--- Objective ---
Could you output the lines from the one containing "You are a computer-use" through the end as a numbered list, skipping any blank lines and leaving out the pictures?

--- Entries ---
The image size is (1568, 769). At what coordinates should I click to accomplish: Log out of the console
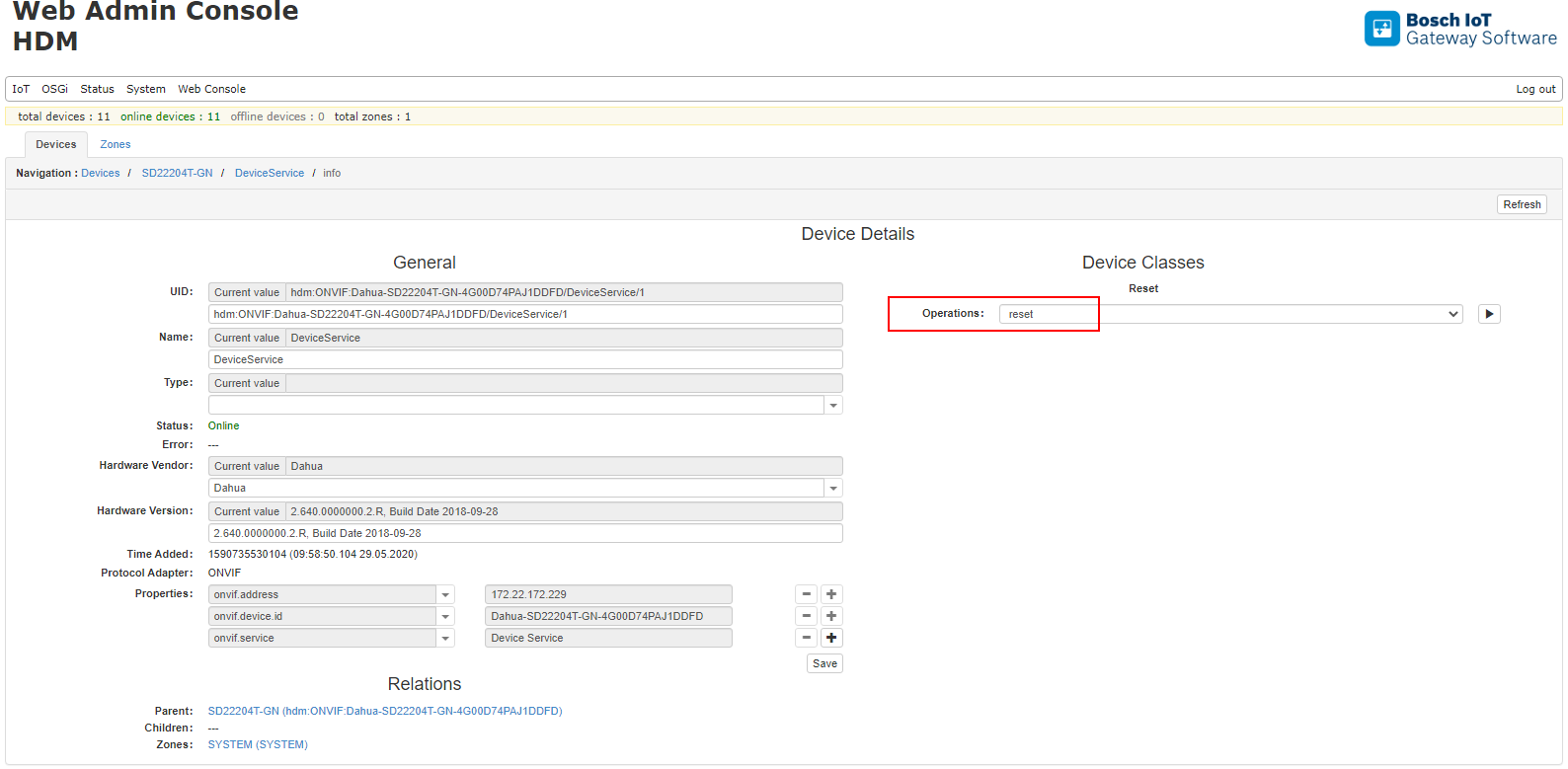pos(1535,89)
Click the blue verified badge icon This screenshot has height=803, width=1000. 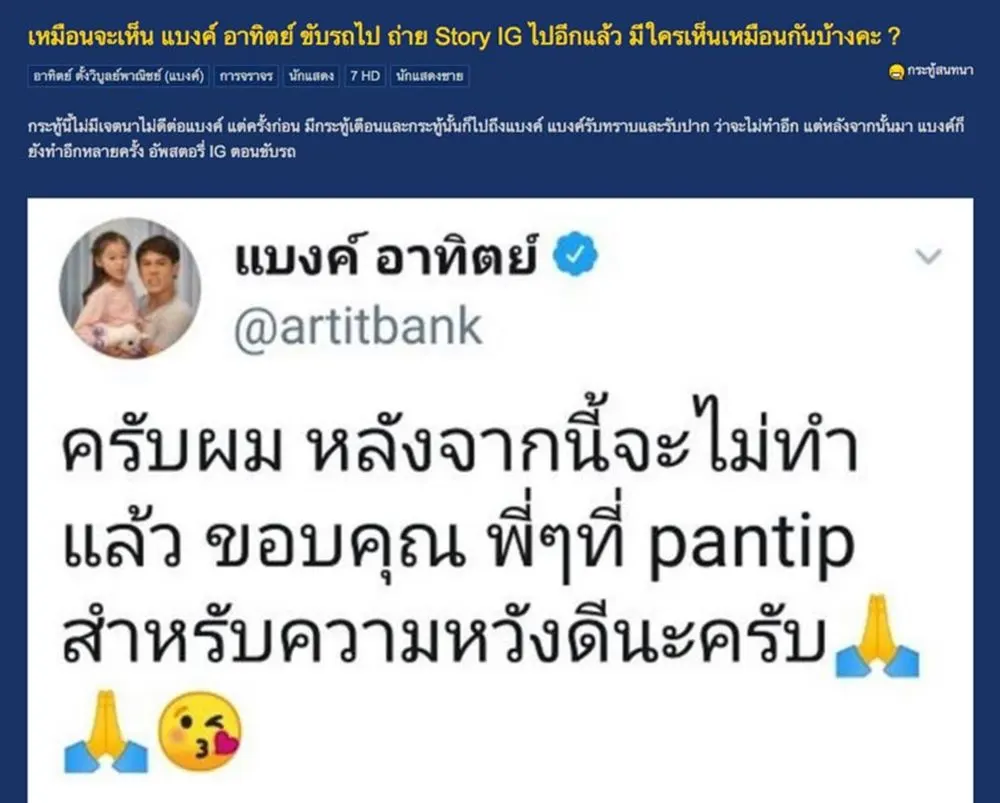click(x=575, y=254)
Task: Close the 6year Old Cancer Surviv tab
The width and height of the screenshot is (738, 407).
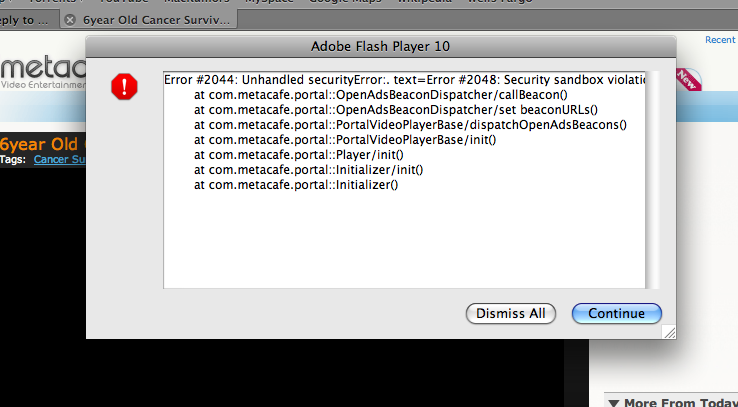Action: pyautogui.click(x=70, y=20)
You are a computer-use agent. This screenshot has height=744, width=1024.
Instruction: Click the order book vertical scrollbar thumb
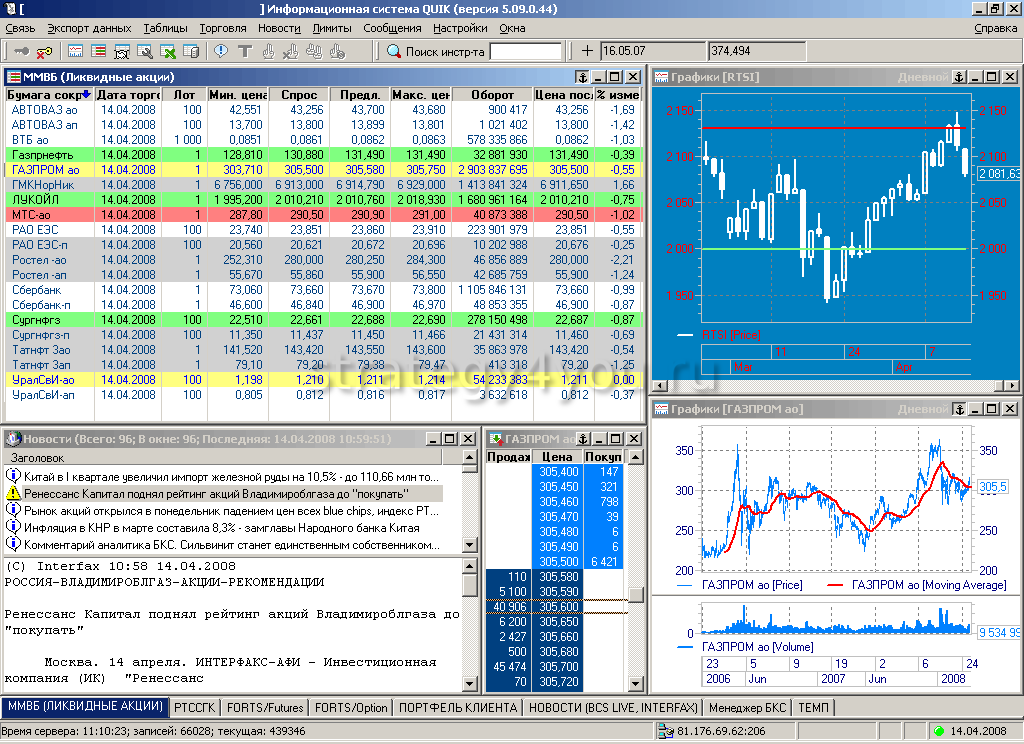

--- Final result ---
1. You are a computer-use agent. This screenshot has height=744, width=1024.
2. Instruction: Click the order book vertical scrollbar thumb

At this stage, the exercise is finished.